Astronaut Captures Incredible Picture Of Atmosphere

Reid Wiseman has proven to be our eyes and ears for what it's like to live in space, he's shown us incredible videos, pictures ranging from the Northern Lights to what it's like to support the World Cup from the ISS.

His latest image is as educational as it is stunning to look at. The picture is a three second shutter exposure shot of the Earth's atmosphere and captures beautifully all the different layers that allow us to live and breath.

In case you're wondering what all of those layers does, then reddit user smskiwi has come up with an explanation:

"The orange and green arcs are layers of glowing gas are called airglow. Each layer glows at a specific wavelength or band of wavelengths. The broad orange layer at the top is due to atomic oxygen from ~250 km altitude. The narrow green layer is also atomic oxygen and that originates from near 96 km altitude. Just below that is another orange layer due to atomic sodium from meteors burning up in the upper atmosphere at ~90 km altitude. Maybe a contribution in that layer by hydroxyl from 87km also."

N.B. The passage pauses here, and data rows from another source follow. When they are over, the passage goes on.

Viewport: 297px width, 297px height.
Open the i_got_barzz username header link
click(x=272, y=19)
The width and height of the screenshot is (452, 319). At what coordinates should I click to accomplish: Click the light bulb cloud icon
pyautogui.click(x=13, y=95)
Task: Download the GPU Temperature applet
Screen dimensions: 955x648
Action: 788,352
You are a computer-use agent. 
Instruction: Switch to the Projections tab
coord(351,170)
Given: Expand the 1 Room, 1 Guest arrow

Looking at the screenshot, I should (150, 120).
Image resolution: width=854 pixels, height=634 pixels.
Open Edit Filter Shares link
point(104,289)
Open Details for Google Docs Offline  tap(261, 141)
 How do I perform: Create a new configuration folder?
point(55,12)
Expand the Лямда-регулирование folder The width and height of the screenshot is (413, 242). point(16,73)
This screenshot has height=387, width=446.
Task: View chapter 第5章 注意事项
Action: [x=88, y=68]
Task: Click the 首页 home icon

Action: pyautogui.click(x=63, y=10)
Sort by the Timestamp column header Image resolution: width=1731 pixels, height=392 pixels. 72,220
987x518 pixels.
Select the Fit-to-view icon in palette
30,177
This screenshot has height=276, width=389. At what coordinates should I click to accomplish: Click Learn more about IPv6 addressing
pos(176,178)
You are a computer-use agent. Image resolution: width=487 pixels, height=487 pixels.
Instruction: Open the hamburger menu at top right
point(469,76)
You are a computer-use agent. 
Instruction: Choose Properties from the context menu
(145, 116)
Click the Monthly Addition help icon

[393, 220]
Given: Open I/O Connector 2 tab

The picture is significant for two reasons, not only does it show our atmosphere in a way that few of us have seen it also proves that a famous myth about space is in fact wrong.

There are stars.

Normally when an astronaut takes a picture in space the light reflecting from the Earth or the Moon is so bright that it simply drowns out all the other stars.

It was such a problem for NASA that many had used the lack of stars as evidence that the Moon Landings were fake. Well leave the lens open long enough and you'll see everything, including the huge blanket of stars.